(Stored data)
=== Section Start ===
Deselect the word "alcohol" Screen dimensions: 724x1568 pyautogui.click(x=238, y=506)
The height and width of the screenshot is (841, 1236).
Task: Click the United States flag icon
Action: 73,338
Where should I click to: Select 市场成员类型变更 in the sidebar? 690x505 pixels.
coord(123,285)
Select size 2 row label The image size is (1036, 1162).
=== Section End ===
What you are asked to do
Could you copy every record above exactly as it stands?

Completed exercise
Deselect the word "alcohol" Screen dimensions: 724x1568 pyautogui.click(x=238, y=506)
The height and width of the screenshot is (841, 1236).
Task: Click the United States flag icon
Action: 73,338
Where should I click to: Select 市场成员类型变更 in the sidebar? 690x505 pixels.
coord(123,285)
Select size 2 row label The image size is (1036, 1162).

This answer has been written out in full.